╭─ Excerpted passage

More than 600 Palestinians have been killed in the fighting.
In New York, where the U.N. Security Council met on Gaza, Israeli Ambassador Gabriela Shalev told reporters: "I am sure that will be considered and you will find out whether it was accepted. But we take it very, very seriously."
Israel, which has lost seven soldiers and three civilians in the conflict, wants any end to hostilities to satisfy its demand that Hamas will no longer be able to smuggle weapons into the Gaza Strip through tunnels under the southern border with Egypt.
On a frequency used by a radio station in the Gaza Strip, an announcer, saying he was speaking on behalf of the Israeli army, warned residents of the southern town of Rafah to leave their homes by 8 a.m. Thursday.
He said the Israeli military would destroy a number of homes it believes are built on top of shafts leading to tunnels.
CEASE-FIRE PLAN
Mubarak made his cease-fire call at a joint news conference in Egypt with French President Nicolas Sarkozy. He gave little detail, but diplomats have described a process that would focus on bringing in foreign forces to seal the Egypt-Gaza border against Hamas arms smugglers while easing other trade routes.
Israeli government sources said Egypt was seeking an initial 48-hour cease-fire, during which it would put the finishing touches to its plan. Israel, the sources said, opposed a preliminary truce and wanted all the details of a cease-fire agreement completed first.
Sarkozy, winding up a two-day tour of the Middle East, said: "I am confident the Israeli authorities' reaction will make it possible to consider putting an end to the operation in Gaza."
With Washington in a transition period ahead of the January 20 inauguration of President-elect Barack Obama, France and its European partners, with backing from U.S. allies in the Arab world, have been pushing hard for Israel to cease fire.
U.S. Secretary of State Condoleezza Rice endorsed the Mubarak proposal and said a "sustainable" cease-fire should involve both closing off Hamas's ability to rearm and easing the lives of the 1.5 million people of the Gaza Strip by reopening trade routes.
"We need urgently to conclude a cease-fire that can endure and that can bring real security," Rice told the Security Council.
Arab and widespread international anger mounted Tuesday when Israel acknowledged hitting a U.N. school where hundreds of people were taking refuge. Medics said 42 people were killed.

╰─
╭─ Source material

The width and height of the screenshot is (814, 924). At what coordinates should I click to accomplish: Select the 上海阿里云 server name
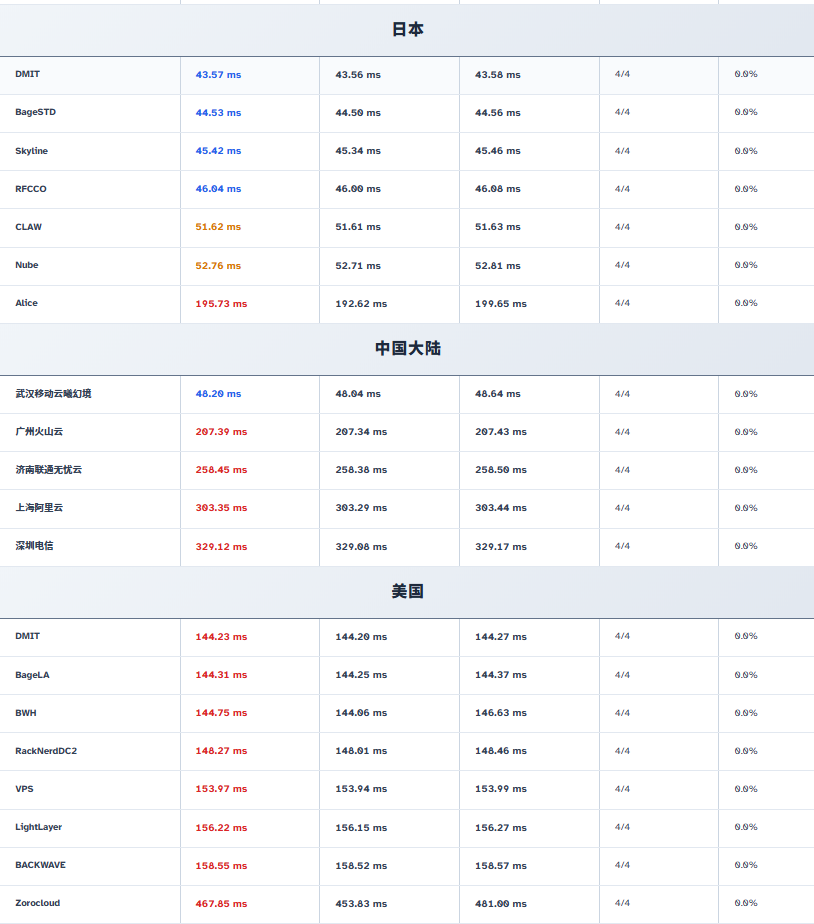click(x=39, y=508)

╰─

▸ **Work request 1**
Edit the Gaza news report, beginning at the words "With Washington in" and stopping after "the Security Council.". Replace "Mubarak proposal" with "Egyptian proposal".
▸ **Work request 2**
Answer these questions using the Gaza news report.
(a) How many Israeli soldiers and how many Israeli civilians has Israel lost in the conflict?
(b) By what time were residents of Rafah told to leave their homes?
(c) According to medics, how many people were killed when Israel hit the U.N. school?
▸ **Work request 3**
Continue the Gaza news report from the last sentence shown.
The listing has no part in any of this work.

▸ **Exercise result 1**
With Washington in a transition period ahead of the January 20 inauguration of President-elect Barack Obama, France and its European partners, with backing from U.S. allies in the Arab world, have been pushing hard for Israel to cease fire.
U.S. Secretary of State Condoleezza Rice endorsed the Egyptian proposal and said a "sustainable" cease-fire should involve both closing off Hamas's ability to rearm and easing the lives of the 1.5 million people of the Gaza Strip by reopening trade routes.
"We need urgently to conclude a cease-fire that can endure and that can bring real security," Rice told the Security Council.

▸ **Exercise result 2**
(a) Seven soldiers and three civilians.
(b) By 8 a.m. Thursday.
(c) 42 people.

▸ **Exercise result 3**
Israel accused Hamas of using civilians as "human shields" and said troops had been returning mortar fire from the school.
Christopher Gunness, a spokesman for the United Nations Relief and Works Agency that runs the institution in Jabalya refugee camp, said: "We're 99.9 percent sure, after an initial investigation, that there were no militants at the school."
Tuesday alone, 77 Palestinian civilians were killed. The Palestinian death toll stands at 642, according to local medical officials. Israel says it has killed dozens of militants this week.
An aide said Palestinian President Mahmoud Abbas, a bitter foe of Hamas, ordered officials to look into taking Israel to international courts over the deaths at the school in Jabalya.
A U.N. spokesman said the world body wanted an inquiry into both the incident and Israel's allegations about militants firing from schools.
The deaths in the school prompted Obama to break his silence on the Gaza offensive and to say the loss of life among civilians was "a source of deep concern" for him.
Al Qaeda's second-in-command Ayman al-Zawahri called on the Internet for Muslims to "hit the interests of the Zionists and Crusaders wherever and in whichever way you can."
Washington's allies in Arab governments have condemned the Israeli assault, which has contributed to rising oil prices.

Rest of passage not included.